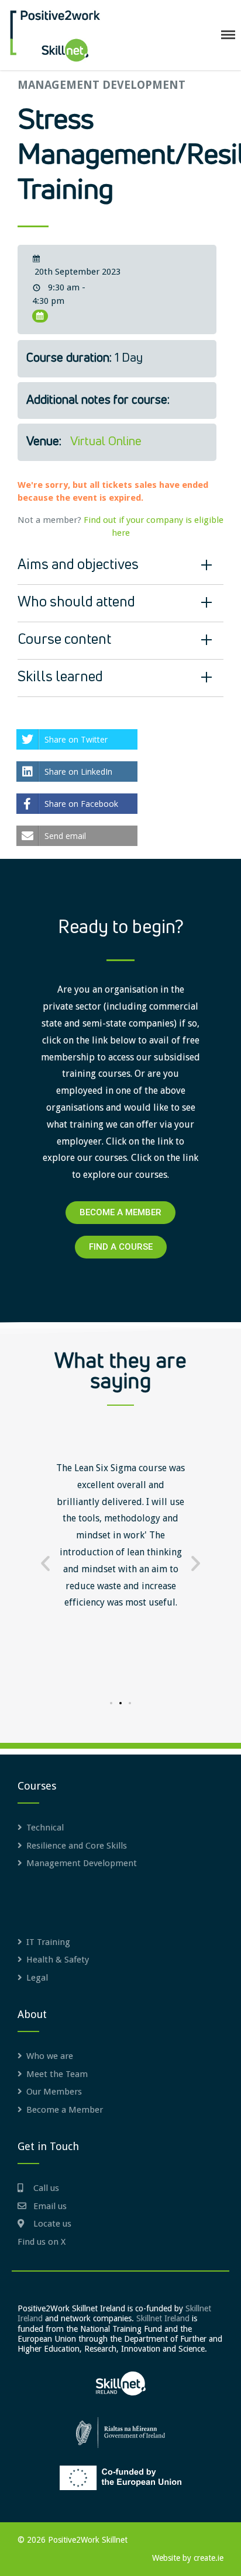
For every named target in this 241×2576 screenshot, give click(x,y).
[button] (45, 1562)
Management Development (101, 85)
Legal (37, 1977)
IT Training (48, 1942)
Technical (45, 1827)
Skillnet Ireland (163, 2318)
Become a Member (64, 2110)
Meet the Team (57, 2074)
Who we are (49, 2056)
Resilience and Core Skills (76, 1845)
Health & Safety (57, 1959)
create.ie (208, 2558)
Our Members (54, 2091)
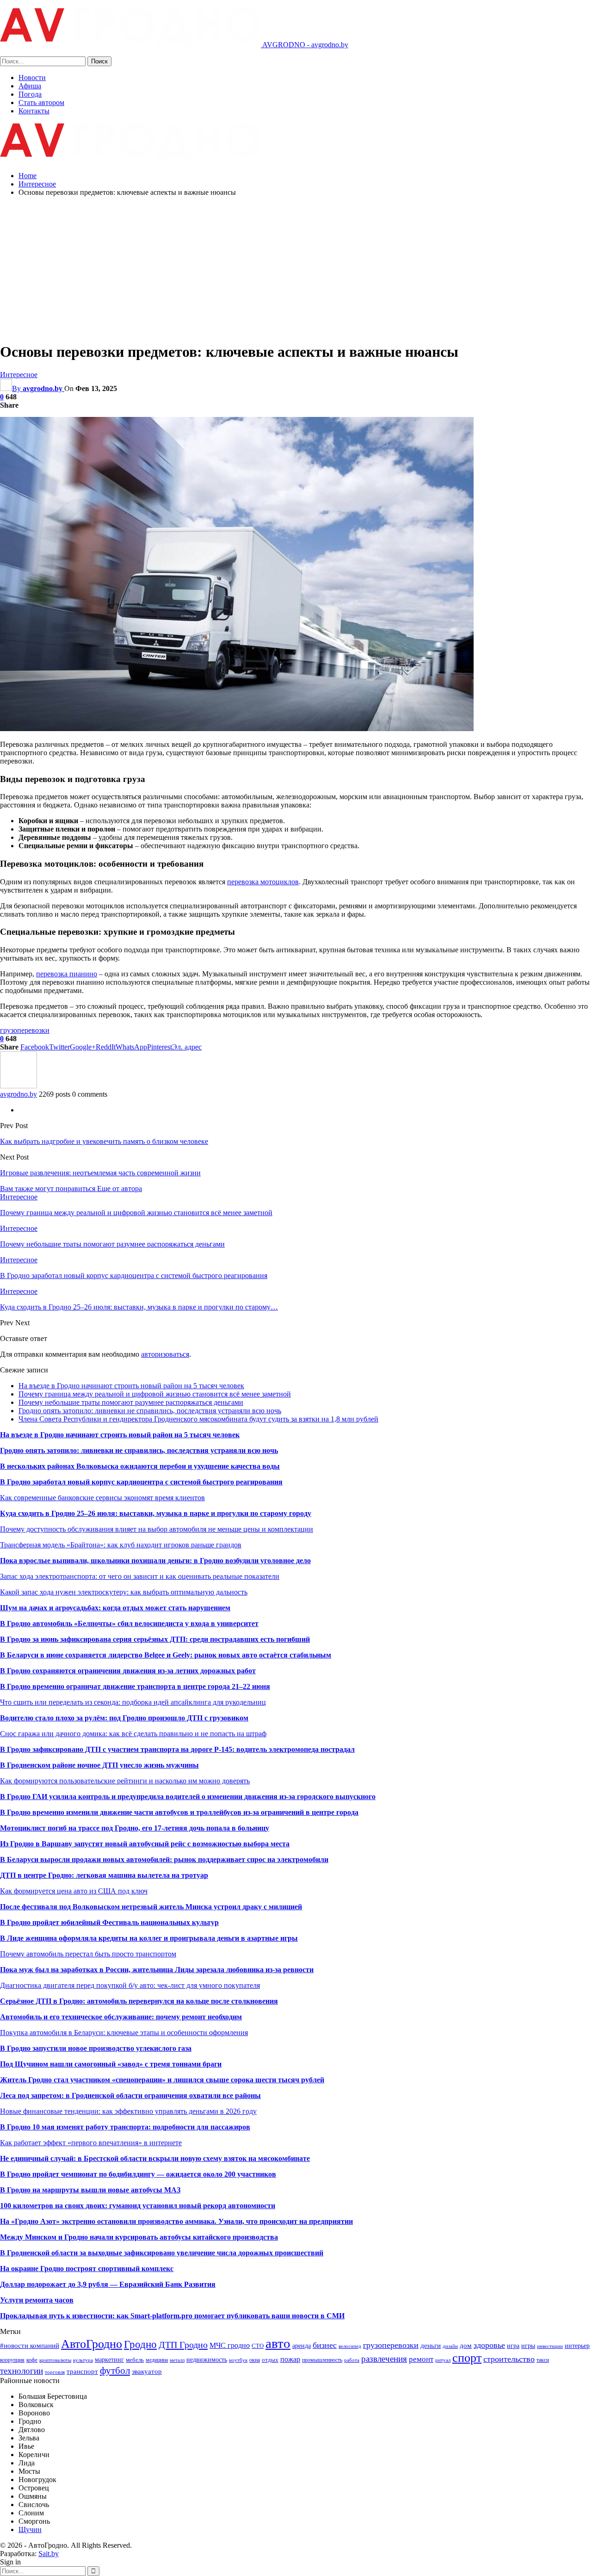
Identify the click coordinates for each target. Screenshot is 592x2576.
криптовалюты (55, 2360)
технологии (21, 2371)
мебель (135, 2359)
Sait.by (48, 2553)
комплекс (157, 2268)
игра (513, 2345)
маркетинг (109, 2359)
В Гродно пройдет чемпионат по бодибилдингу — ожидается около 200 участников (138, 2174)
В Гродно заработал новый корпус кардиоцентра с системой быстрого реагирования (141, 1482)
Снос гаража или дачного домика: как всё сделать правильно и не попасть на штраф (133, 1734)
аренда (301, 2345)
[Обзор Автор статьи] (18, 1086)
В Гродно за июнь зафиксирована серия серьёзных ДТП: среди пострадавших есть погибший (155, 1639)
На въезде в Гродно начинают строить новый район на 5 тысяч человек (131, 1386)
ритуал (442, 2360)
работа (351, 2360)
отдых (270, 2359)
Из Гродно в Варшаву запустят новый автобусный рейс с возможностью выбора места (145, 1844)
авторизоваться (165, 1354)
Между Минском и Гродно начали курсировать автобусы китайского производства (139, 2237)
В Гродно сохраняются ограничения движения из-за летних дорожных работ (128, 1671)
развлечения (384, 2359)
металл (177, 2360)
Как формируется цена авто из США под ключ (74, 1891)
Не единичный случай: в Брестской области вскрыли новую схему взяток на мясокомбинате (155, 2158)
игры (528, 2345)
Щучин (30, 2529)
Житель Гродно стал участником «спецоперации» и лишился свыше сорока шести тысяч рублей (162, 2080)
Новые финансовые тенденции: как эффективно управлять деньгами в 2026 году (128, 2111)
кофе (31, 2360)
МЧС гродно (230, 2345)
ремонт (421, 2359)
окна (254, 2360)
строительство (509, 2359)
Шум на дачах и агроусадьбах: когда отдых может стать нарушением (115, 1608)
═══
__EXERCISE GOAL__
What you return from the records above should be exactly everything from the line with "Skillnet Ireland (163, 2318)" down to the line with "В Гродно пройдет", both kept, and no pictures.

__PROBLEM SOLUTION__
Skillnet Ireland (163, 2318)
Become a Member (64, 2110)
Meet the Team (57, 2074)
Who we are (49, 2056)
Resilience and Core Skills (76, 1845)
Health & Safety (57, 1959)
create.ie (208, 2558)
Our Members (54, 2091)
Identify the click coordinates for each target. Screenshot is 592x2576.
криптовалюты (55, 2360)
технологии (21, 2371)
мебель (135, 2359)
Sait.by (48, 2553)
комплекс (157, 2268)
игра (513, 2345)
маркетинг (109, 2359)
В Гродно пройдет чемпионат по бодибилдингу — ожидается около 200 участников (138, 2174)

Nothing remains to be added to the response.